Home : Internet : Email : Spoofed

Email Spoofing

Email spoofing is a particularly nasty trick used by email spammers. It works like this:

In order to send email you need to include a return address, or else the receiving server will most likely reject the email as invalid or spam. Spammers need a return address for their spam messages but they don't want to use their own address for fear of being caught. Also, since so many spam messages get bounced, the spammer doesn't want to receive thousands of bounce messages.

Unfortunately one of the fundamental flaws of the email system is that you can put any return email address you like on your email — it doesn't have to be your own. This means that spammers can use someone else's email address as the return address on their spam. This makes their spam seem more legitimate while passing all the problems on to some poor innocent victim.

If you're wondering how this situation could be allowed, the answer is simply that no-one thought about it when designing the original email system. It didn't occur to naive engineers that people would deliberately use a false return address.

If You Have Been Spoofed

You will know that you've been spoofed when you start receiving hundreds of bounce messages for emails you never sent. The content of the original emails will be spam.

Apart from the terrible inconvenience, there is also a danger that your email address will become blacklisted by some people or ISPs. Some systems that don't take spoofing into account will erroneously blacklist the email address that the spam is apparently sent from.

What Can You Do?

Here's the bad news: In most cases there are only two options and neither of them are fun.

(1) Change your email address, and make sure the old email address is set to bounce.

(2) Wait it out. Eventually spammers will stop using your email address and things will return to something near normal. Sadly you may suffer some permanent damage (e.g. blacklisting) but in most cases it's just a matter of time before things come right. Of course it's then only a matter of time before you get spoofed again, which is all part of the great circle of life in the email world.

Depending on your system, it may be possible to adjust your email account to minimize the problem without affecting your email address. For example, if most of your email comes via an online contact form, or if you use email forwarding, you may be able to change the routing addresses. Consult your system administrator to see if this is possible (warning: it probably isn't so don't get your hopes up).
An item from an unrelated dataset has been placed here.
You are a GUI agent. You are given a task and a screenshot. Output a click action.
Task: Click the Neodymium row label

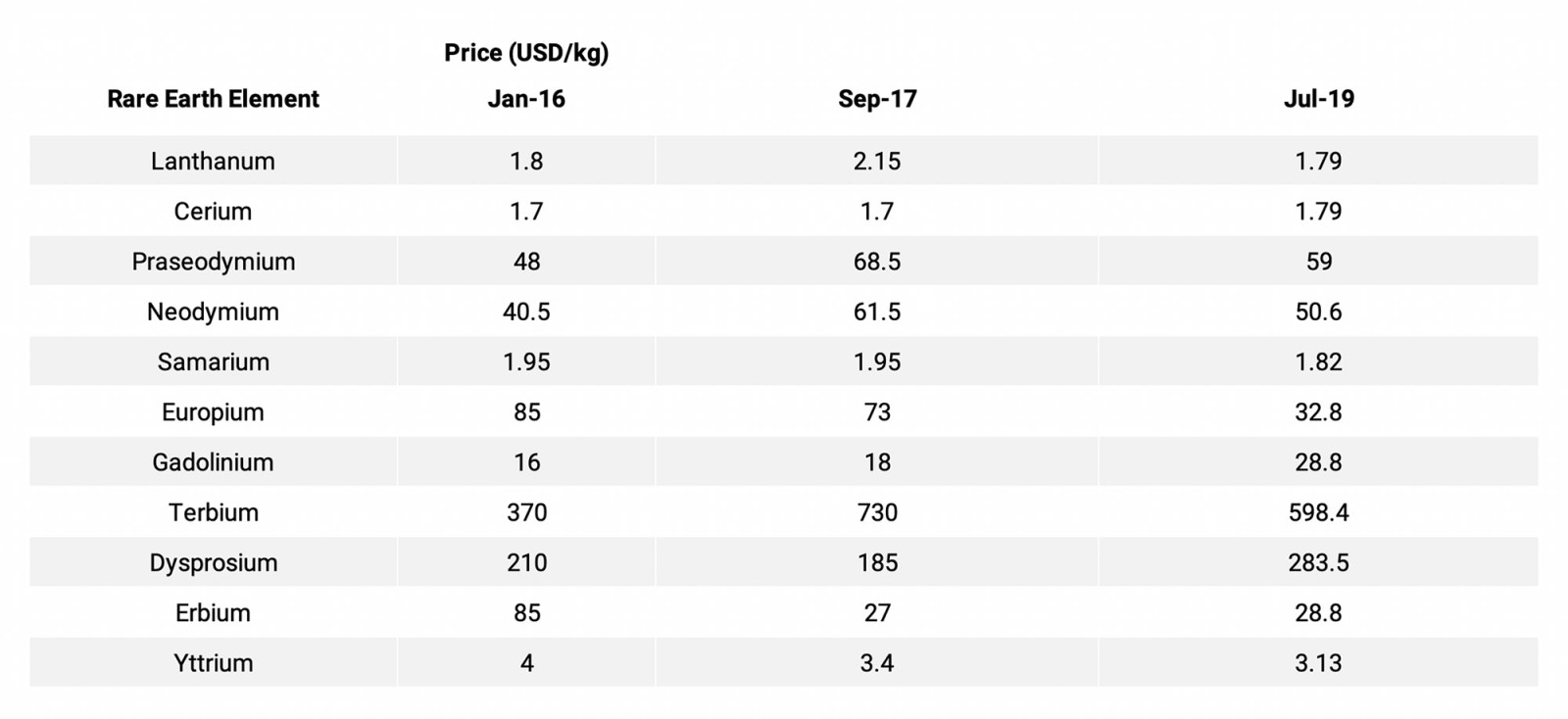point(213,312)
In case you are wondering about going after the perpetrator and making them stop, give up on that idea now. You have very little chance of success.

Important Note

Spoofing is one very good reason why you should never reply to spam. The spammer will not be the person who receives your email — instead it will probably be someone who is experiencing their own spoofing hell. On top of everything they are going through, they really don't need abusive emails from people blaming them for spam.